Price comparison and recommendation engines are almost commoditised. These apps generate static data on product price and specifications. This data is then used to understand the user based on the filters that they input for comparison. What if the system went beyond this and used data generated on different apps to make a persona out of the individual? Such a tool could become very powerful for brands to leverage. Mobiorbit Labs, a Bengaluru-based startup, is working on this ambitious project. By collating data of smartphone users through their app called Smartly.me, they could help brands understand their audience better. If a company like Canon, for example, knows that the smartphone user loves photography, based on the data collected from the device, it can then create personalised campaigns on Smartly.me to sell its products to the user.
Muralidhar Rajan, Co-founder, Mobiorbit Labs, says,
Our analysis can determine whether the smartphone user is a good photographer or an avid reader of startup news.
The startup's algorithm is not limited to users alone. Mobiorbit is building a platform where it will white-label the algorithm into apps built for retailers or for any company in the consumer business. The crawler takes stock of all stock keeping units (SKUs) in inventory and matches them with discounts and offers available, which can then be used by the store manager to engage with the customer intelligently.
This idea began out of an epiphany, born out of the thousands of interactions the three founders had while they were colleagues, in the dredges of an R&D centre of a large Indian smartphone manufacturer, between 2011 and 2014. Founders Santosh Prabhu, Muralidhar and Palash Patil realised that mobiles are second nature to humans. They quit their lucrative jobs to build the technology. Their premise was simple: if app consumption data could be gathered, collated and organised it could be a gold mine because brands would pay anything to create actionable insights.
The founders even met up with retailers to understand how the mobile could help manage inventory in physical stores. Muralidhar says, “We built the product in seven months. It’s the software and the data wrapper that makes the technology competitive.”
Mobiorbit launched its product in October 2015 and is currently working on making the persona ecosystem robust. Its server architecture has been built with Django and Postgress db. Its crawlers look at the time spent on each app and content consumed before making recommendations to users.
The business model
The B2C model, which is to deliver recommendations based on personas, is offered free to consumers. But the data is taken to brands and provided as a service. “We are a technology company that can capture data from a large set of users. We will not be consulting; the brands can partner with us to target consumers,” explains Muralidar.
The second business model is to sell the product as a service to consumer businesses which operate distribution centres across the country.
The B2C business model is supported by its app called Smartly.me, which has had 5,000 downloads so far. The startup is currently tying up with a few brands to sell the persona data. The founders have currently invested about $70,000 to build the software platform.
VC & competition’s take
The business model of Mobioribit needs potential scale on one side because it is dependent on consumers to download their app, which it can then use to collate data and partner with brands. On the direct to business side the company must tie up with brands and consumer businesses.

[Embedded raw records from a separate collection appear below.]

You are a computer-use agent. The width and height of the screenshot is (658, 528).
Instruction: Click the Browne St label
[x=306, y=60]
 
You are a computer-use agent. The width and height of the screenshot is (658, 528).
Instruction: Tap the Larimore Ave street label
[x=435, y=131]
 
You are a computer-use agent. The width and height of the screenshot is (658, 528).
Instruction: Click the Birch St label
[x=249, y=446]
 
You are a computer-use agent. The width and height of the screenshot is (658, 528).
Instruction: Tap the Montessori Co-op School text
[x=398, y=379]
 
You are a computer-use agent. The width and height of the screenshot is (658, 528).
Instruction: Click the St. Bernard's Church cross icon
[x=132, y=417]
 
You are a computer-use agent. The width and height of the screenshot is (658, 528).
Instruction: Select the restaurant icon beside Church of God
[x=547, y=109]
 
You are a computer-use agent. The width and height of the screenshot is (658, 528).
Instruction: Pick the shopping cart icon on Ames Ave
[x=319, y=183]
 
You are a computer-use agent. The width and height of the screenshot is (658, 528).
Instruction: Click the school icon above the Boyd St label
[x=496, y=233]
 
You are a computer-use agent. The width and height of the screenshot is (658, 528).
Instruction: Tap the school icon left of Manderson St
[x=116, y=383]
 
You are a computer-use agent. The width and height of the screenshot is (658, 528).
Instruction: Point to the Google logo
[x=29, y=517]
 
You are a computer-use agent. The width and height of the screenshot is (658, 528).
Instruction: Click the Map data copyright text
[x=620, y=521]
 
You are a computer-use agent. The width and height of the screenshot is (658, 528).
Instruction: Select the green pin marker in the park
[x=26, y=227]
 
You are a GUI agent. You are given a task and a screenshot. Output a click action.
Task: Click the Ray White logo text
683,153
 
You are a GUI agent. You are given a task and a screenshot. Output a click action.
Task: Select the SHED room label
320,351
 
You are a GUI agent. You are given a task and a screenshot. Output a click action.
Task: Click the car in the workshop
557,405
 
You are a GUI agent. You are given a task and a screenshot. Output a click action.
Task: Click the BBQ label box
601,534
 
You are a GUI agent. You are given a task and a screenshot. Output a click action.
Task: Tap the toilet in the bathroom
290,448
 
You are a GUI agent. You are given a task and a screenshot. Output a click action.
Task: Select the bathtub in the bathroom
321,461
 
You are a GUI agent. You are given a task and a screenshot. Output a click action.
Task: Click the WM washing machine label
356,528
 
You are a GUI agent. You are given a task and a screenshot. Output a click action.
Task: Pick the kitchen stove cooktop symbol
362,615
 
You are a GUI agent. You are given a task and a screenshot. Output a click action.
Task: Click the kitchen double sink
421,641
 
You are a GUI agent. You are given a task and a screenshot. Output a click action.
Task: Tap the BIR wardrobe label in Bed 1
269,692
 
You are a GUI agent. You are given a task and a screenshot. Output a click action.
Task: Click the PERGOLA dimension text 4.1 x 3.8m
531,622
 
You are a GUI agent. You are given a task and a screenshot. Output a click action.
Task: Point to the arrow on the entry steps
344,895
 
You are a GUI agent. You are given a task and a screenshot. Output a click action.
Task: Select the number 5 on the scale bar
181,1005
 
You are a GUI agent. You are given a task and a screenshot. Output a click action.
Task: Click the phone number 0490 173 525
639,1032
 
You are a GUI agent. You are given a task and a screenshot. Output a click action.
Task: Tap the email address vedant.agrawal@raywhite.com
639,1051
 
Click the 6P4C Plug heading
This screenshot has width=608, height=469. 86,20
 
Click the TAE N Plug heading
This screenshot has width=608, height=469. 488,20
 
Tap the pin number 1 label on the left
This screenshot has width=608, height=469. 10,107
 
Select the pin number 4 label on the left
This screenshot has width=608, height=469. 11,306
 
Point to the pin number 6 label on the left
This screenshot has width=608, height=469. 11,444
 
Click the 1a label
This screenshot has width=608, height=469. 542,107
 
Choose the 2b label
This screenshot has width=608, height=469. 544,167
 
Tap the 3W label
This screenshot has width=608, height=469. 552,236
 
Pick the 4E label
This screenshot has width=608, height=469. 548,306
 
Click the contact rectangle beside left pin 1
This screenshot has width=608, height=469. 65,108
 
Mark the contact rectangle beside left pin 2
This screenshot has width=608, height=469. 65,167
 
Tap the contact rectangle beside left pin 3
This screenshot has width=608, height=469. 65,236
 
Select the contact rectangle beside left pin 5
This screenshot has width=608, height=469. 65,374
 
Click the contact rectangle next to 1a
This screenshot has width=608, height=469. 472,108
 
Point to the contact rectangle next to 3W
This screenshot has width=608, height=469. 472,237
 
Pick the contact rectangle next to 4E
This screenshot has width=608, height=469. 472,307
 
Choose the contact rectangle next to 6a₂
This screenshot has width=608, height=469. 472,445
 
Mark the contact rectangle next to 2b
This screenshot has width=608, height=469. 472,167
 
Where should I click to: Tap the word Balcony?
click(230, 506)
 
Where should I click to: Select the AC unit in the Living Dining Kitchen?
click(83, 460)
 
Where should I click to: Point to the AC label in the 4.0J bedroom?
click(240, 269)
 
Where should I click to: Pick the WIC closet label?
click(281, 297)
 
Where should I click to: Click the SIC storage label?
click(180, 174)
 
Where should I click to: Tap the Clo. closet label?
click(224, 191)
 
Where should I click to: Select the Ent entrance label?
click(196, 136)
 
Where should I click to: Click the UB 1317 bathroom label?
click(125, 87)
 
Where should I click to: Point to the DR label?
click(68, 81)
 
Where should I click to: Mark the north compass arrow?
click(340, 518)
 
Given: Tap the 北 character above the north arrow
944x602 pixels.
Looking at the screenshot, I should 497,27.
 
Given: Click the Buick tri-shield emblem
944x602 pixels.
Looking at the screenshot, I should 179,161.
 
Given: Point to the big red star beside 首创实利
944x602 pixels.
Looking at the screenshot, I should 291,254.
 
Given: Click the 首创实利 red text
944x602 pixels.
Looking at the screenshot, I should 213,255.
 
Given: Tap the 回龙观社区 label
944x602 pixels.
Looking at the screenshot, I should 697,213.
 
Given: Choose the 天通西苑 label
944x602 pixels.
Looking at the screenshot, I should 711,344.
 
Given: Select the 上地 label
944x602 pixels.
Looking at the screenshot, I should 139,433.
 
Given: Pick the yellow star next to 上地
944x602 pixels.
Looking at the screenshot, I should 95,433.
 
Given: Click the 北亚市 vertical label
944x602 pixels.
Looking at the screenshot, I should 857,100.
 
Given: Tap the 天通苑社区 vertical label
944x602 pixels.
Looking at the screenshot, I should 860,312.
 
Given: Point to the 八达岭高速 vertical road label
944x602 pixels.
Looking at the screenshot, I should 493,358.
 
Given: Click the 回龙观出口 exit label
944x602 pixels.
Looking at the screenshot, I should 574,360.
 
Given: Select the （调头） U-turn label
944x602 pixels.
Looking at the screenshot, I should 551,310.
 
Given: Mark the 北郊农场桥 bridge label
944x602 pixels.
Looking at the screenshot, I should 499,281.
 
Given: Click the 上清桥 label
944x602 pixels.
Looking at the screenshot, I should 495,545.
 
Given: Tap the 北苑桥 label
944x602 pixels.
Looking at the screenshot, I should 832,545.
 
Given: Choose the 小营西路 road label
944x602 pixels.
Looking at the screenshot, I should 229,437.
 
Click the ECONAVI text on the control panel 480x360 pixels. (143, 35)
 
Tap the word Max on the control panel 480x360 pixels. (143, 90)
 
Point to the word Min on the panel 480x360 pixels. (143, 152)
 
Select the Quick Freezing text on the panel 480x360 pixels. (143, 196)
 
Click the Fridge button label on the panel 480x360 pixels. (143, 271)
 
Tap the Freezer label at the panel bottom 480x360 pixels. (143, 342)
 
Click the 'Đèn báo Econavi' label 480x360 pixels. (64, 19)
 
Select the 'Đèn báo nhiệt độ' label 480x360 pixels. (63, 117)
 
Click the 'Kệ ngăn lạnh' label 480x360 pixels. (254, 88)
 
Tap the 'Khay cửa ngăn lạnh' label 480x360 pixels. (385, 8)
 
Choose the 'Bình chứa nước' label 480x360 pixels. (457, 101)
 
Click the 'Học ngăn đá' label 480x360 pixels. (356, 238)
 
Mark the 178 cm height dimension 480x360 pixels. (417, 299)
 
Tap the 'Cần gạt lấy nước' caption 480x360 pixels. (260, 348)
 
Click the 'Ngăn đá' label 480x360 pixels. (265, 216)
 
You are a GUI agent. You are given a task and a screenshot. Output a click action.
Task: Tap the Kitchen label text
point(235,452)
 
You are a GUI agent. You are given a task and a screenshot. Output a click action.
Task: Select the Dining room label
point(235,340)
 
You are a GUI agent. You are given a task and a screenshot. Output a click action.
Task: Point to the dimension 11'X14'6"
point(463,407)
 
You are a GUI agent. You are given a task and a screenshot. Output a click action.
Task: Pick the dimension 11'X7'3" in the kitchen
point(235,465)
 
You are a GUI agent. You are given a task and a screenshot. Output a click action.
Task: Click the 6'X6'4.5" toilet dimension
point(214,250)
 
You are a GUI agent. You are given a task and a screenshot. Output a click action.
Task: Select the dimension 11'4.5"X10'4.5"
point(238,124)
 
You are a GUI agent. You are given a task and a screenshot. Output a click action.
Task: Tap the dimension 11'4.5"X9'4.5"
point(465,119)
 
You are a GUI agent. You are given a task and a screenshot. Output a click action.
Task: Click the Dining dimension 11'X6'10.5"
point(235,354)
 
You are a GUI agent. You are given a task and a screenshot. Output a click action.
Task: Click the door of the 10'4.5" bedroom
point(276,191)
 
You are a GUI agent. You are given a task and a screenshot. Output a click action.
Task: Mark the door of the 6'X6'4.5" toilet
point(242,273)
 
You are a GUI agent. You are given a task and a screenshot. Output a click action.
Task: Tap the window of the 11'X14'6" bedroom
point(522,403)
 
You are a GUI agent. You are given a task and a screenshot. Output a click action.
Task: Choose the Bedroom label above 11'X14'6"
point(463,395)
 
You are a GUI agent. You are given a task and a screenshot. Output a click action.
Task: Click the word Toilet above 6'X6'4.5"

R. Natarajan, CFO, Helion Venture Partners, says
There are risks on both sides. The founders need to have the bandwidth to build robust technology and find customers at the same time.
There are several startups like Mysmartprice, Smartprix and PriceBaba with similar business models, but they are dependent on consumer filters for data. It is estimated that there are close to 20 companies trying to make this business into million-dollar opportunities in India alone. Mysmartprice has raised $11 million in two rounds from Accel and Helion Venture Partners. Others are yet to raise big money.
There is another startup called Voodoo Technologies, which allows the consumer who is looking at prices in one app to compare the prices on another app dynamically on the same screen. To make it simpler, if you are checking Flipkart, then the price of the same product in Snapdeal will appear as a window on the screen.
For Mobiorbit’s second business model (the B2B model) there is competition from a company called RadioLocus, which hopes to connect with retailers and provide them actionable insights based on consumer behaviour.
Mohandas Pai, MD, Aarin Capital, says,
Technology companies are the ones that will eventually become large enterprises. But one must remember that many will fail.
Nobody has built device-based personas. Everyone is building personas out of shopping habits on apps, which is where Mobiorbit can have an edge over others. The startup is looking into the entire app ecosystem on the phone before creating a personality. But their success depends on their ability to raise money, win consumers and tie up cleverly with consumer businesses which can give them long-term contracts. Fortunately for them, this could be the year for Business-to-Business-to-Consumer (B2B2C) business. They just have to go ahead and thrive.